Leaked birth control rule would broaden religious exemption

The new rule will fulfill a campaign pledge by Mr. Trump.

The administration then argues that broader exemptions are necessary to serve the interest of those people and organizations with sincerely held religious or moral beliefs opposing contraception or other medical treatment. The said rule became quite controversial, particularly since it was the first time that birth control was deemed an essential preventive health service. A 2016 Pew survey found that more than two-thirds of respondents, including half of respondents who regularly attended church services, thought employers with religious objections should still have to cover contraception for their employees.

Democrats in Congress have vowed to fight just as hard to preserve the mandate, saying it has benefited more than 50 million women.

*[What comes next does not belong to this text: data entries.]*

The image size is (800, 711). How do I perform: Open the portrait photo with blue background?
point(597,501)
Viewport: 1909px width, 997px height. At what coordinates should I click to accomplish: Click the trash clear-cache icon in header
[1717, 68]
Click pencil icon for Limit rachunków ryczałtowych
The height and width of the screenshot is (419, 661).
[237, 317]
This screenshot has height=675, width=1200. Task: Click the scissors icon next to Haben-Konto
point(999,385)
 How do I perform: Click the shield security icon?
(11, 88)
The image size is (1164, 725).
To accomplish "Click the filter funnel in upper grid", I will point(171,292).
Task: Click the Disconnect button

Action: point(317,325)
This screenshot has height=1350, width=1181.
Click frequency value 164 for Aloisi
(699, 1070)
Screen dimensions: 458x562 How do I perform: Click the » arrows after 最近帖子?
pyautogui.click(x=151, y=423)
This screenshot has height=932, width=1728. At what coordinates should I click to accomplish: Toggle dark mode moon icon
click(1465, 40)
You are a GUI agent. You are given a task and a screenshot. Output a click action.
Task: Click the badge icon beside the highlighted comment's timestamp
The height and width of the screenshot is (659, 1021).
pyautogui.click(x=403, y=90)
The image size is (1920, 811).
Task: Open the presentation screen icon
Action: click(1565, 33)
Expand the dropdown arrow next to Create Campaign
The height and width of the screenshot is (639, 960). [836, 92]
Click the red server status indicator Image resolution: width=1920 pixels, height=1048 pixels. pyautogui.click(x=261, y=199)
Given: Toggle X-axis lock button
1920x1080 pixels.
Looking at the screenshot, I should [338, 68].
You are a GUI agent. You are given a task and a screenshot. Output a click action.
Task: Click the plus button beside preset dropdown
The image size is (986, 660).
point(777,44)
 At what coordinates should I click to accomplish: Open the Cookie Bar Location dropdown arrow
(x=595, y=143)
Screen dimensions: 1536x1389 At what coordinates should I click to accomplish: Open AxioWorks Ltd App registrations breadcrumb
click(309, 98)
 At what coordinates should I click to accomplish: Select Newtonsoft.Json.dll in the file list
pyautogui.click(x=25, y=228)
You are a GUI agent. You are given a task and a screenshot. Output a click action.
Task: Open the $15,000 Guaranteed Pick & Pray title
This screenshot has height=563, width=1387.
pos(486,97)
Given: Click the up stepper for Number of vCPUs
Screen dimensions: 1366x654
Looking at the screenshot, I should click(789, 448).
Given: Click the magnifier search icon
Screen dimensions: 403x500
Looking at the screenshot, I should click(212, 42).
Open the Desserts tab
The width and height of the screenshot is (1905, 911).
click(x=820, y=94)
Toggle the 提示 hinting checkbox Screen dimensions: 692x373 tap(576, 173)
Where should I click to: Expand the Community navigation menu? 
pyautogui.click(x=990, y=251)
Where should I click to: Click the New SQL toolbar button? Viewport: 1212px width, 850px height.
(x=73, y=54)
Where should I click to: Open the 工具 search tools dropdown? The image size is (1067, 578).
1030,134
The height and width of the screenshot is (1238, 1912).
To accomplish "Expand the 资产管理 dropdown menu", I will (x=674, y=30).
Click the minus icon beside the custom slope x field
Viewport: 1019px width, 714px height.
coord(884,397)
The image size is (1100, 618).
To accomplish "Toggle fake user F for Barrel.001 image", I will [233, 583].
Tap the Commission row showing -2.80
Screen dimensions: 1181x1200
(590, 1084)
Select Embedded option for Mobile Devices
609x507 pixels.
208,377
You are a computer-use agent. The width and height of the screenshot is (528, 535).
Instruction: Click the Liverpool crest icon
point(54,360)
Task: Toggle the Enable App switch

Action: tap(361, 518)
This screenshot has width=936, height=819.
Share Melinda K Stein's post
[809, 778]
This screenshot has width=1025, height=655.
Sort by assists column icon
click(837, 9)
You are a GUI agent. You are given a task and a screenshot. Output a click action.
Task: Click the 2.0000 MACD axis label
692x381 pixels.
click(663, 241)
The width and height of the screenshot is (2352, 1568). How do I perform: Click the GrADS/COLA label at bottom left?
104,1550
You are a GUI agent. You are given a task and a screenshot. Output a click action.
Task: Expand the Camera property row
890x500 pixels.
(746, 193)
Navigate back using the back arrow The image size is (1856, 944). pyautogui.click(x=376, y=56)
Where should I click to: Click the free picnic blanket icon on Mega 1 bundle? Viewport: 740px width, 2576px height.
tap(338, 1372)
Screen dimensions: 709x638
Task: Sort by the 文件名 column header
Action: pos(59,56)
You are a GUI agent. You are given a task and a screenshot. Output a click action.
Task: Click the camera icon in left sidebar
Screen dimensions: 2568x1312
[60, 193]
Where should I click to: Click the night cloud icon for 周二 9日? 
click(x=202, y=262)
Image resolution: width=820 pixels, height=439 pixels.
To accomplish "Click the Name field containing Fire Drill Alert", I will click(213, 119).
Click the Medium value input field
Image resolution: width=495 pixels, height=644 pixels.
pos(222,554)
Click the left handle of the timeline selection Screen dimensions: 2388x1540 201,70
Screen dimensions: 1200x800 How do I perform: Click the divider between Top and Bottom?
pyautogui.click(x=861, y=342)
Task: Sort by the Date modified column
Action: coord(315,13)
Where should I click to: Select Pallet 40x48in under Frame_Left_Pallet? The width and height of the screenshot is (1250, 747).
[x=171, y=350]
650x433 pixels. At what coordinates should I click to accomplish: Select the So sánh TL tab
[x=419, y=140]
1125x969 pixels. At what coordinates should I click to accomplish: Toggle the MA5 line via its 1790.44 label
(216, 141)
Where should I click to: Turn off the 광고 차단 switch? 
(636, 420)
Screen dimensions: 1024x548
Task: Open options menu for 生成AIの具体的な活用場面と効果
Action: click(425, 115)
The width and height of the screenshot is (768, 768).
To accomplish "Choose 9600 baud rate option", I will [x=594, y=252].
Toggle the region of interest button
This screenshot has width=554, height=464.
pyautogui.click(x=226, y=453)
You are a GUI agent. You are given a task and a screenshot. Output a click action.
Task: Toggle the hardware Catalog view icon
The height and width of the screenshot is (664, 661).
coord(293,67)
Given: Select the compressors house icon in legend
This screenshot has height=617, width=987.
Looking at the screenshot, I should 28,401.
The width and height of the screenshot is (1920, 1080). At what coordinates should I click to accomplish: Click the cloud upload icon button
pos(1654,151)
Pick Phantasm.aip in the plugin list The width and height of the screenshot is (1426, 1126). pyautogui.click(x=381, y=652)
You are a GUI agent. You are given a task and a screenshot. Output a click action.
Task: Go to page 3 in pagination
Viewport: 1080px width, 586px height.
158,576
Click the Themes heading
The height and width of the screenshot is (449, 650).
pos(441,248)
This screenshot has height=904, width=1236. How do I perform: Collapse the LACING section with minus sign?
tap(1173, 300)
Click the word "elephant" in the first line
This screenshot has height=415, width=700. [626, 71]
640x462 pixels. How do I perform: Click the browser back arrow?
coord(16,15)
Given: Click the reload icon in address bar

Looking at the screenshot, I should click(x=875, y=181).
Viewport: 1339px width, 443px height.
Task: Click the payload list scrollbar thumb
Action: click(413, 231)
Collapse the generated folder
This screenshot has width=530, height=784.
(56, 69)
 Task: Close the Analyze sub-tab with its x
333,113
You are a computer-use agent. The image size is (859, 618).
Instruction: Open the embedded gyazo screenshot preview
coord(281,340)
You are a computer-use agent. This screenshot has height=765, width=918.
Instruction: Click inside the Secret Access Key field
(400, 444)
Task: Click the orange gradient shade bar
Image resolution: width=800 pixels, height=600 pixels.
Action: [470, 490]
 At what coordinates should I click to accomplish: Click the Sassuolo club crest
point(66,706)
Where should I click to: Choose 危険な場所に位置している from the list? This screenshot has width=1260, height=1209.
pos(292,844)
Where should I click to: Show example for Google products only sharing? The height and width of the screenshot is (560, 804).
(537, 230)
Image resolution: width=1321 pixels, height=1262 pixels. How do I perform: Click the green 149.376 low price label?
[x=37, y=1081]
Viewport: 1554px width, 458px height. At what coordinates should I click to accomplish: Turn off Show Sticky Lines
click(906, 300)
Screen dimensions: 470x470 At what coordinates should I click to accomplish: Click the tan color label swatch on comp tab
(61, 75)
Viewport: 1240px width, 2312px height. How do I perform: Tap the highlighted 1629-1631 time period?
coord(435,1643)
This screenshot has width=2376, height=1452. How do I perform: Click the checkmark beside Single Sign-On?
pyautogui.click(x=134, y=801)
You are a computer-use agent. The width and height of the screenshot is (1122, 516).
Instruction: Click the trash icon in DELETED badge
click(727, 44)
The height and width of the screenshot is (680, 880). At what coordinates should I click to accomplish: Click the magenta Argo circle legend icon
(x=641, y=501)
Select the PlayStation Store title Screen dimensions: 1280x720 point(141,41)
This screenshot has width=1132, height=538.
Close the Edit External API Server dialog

President Trump has drafted a rule which will roll back the free contraceptive coverage mandate.

Obamacare "guarantees coverage to more than 55 million women, saved women $1.4 billion on birth control pills in the first year it went into effect, and has contributed to the lowest USA abortion rate since the procedure became legal in 1973", HuffPost reports.

The leak comes after the Trump administration signaled it would scale back the mandate via an interim final rule, a fast-tracked process that would allow the regulation to go into effect immediately after it's finalized.

Dannenfelser commented, "This interim rule, if issued as written, is an important step in acknowledging the importance of conscience rights for all Americans".

An official at the Office of Management and Budget declined to discuss the rule, other than to say it was under review.

Trumpcare nightmare: Under a new rule from the Trump administration any boss, school administrator, or insurance company can eliminate birth control coverage for religious reasons. Possible grounds for the lawsuit could be inadequate explanation or justification for the rule, which makes it "arbitrary and capricious". "We'll see the Trump administration in court if they try to follow through on these plans". The Affordable Care Act now requires that employment-based group health care plans provide certain kinds of preventative care.

While signing an executive order supporting religious freedom in early May, he invited representatives from the Little Sisters of the Poor, a group that sued the government over the mandate. In a letter dated May 25, a group of 14 senators asked White House Budget Director Mick Mulvaney to "cease any efforts. that would undermine access to affordable preventive services, including contraception, for women".

They will continue to litigate until they receive "a final order from the court making clear the federal government does not have the authority to force religious groups to do this", Rienzi said.

The company would not have to notify the government if it was seeking an exemption, Vox adds.

President Barack Obama signed the Affordable Care Act in March 2010. The Obama administration, in August 2011, needed insurers and employers to cover the complete Food and Drug Administration (FDA) approved contraceptive methods.

"Any rule that allows employers to deny contraceptive coverage to their employees is an attempt at allowing religion to be used as a license to discriminate", ACLU spokesman Louise Melling said in a statement.

Reaction has been swift from religious rights and pro-life groups. The Obama administration, at the Supreme Court's urging, considered a number of alternatives. And study after study has shown that women with the ability to plan their pregnancies have healthier, more stable families and greater earning power.